翔子の書は、2012年のNHK大河ドラマ「平清盛」の題字も話題となった。
翔子は、ダウン症のため、競争や優劣比較とは無縁の世界を生き、優しい無垢な魂を奇跡的に保ち、それが書に反映され、見る人の心に響くのではないかと母親はみている。
書家の柳田泰雲・泰山に師事した母親の泰子は娘の翔子の書を「技術的にはそれほど優れてない」と冷静に見ているが、「人の心を揺さぶるエネルギーは、誰もかなわない」と言う。
「人に勝ちたいという競争心がないから、魂が世俗的なものにまみれておらず、うまく見せようという欲もなく、喜んでもらいたいという気持ちだけで、純度の高い魂が生み出す書だから、見る人を素直に感動させるのであろう」と、東京芸術大学評議員をも務める母親として分析している(金澤泰子・金澤翔子『愛にはじまる―ダウン症の女流書家と母の20年』ビジネス社、2006年、1頁~2頁、20頁、50頁~55頁、86頁~87頁)。
青山杉雨(1912-1993)という書家
後述するように、大溪洗耳は青山杉雨を批判している。しかし、断っておかなければならないことは、大溪洗耳が批判する青山杉雨には『明清書道図説』(二玄社、1986年)というりっぱな仕事がある。

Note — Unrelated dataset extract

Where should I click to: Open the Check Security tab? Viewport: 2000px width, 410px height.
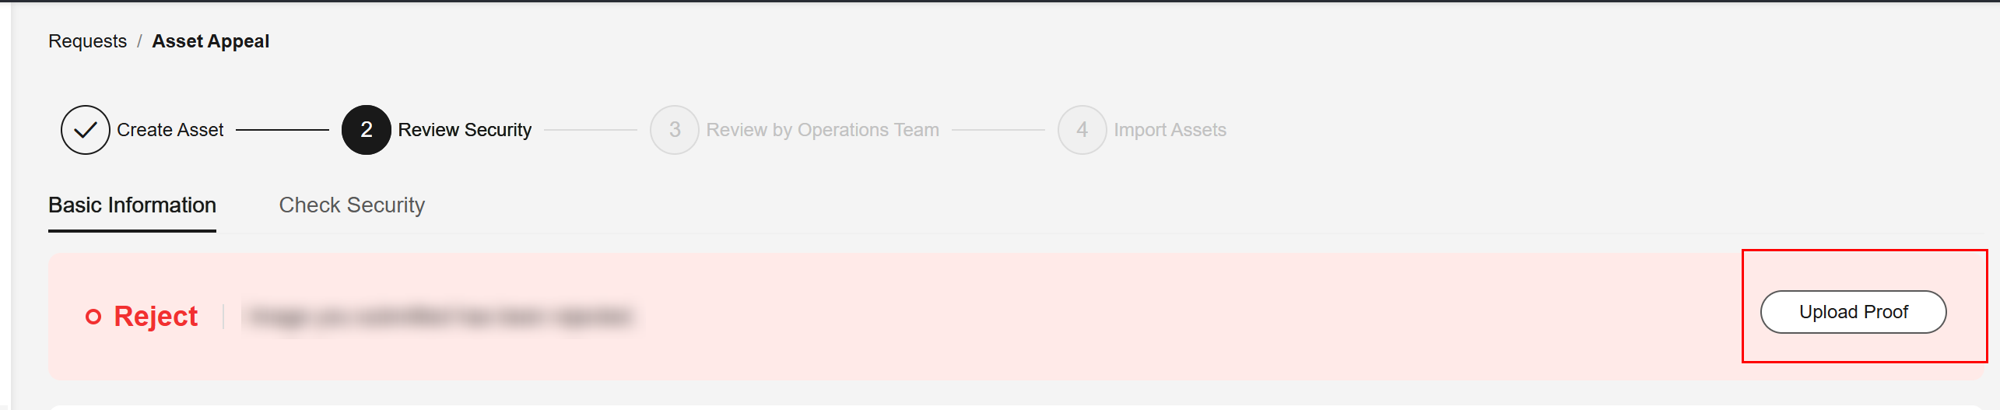pyautogui.click(x=352, y=205)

著者略歴によれば、青山杉雨は、明治45年(1912)に名古屋市に生まれた。西川寧に師事し、謙慎書道会理事長をへて、大東文化大学教授についた。また日展常務理事、日本芸術院会員になり、文部大臣賞、日本芸術院賞を受け、そして勲三等旭日中綬賞を受けた。
青山は、中国歴代の書を通観してみて、最も「うまい字」を書いたのは誰かと問われたら、宋代では米元章(米芾)、明代では王鐸、清代では趙之謙に躊躇なく指を屈すると答えている。青山杉雨は、明末のロマン派の中心的存在として、王鐸を捉えている。そして、
「王鐸の書は実にうまい。またいい素質にも恵まれている。そうでなければあの様に縦横に筆を駆け廻らせては紙面が破綻してしまう筈なのに、それにうまくけじめがつけれるのは、その豊かな資質の然らしむるところであると見ている。また実によく線が伸び且行きとどく。羲之書を連綿草で書いた作などを見ると、よくあれ丈逸気にまかせて情懐を発展させながら、停る部分ではちゃんとキマリがつけられるものだと感心させられる」と記している。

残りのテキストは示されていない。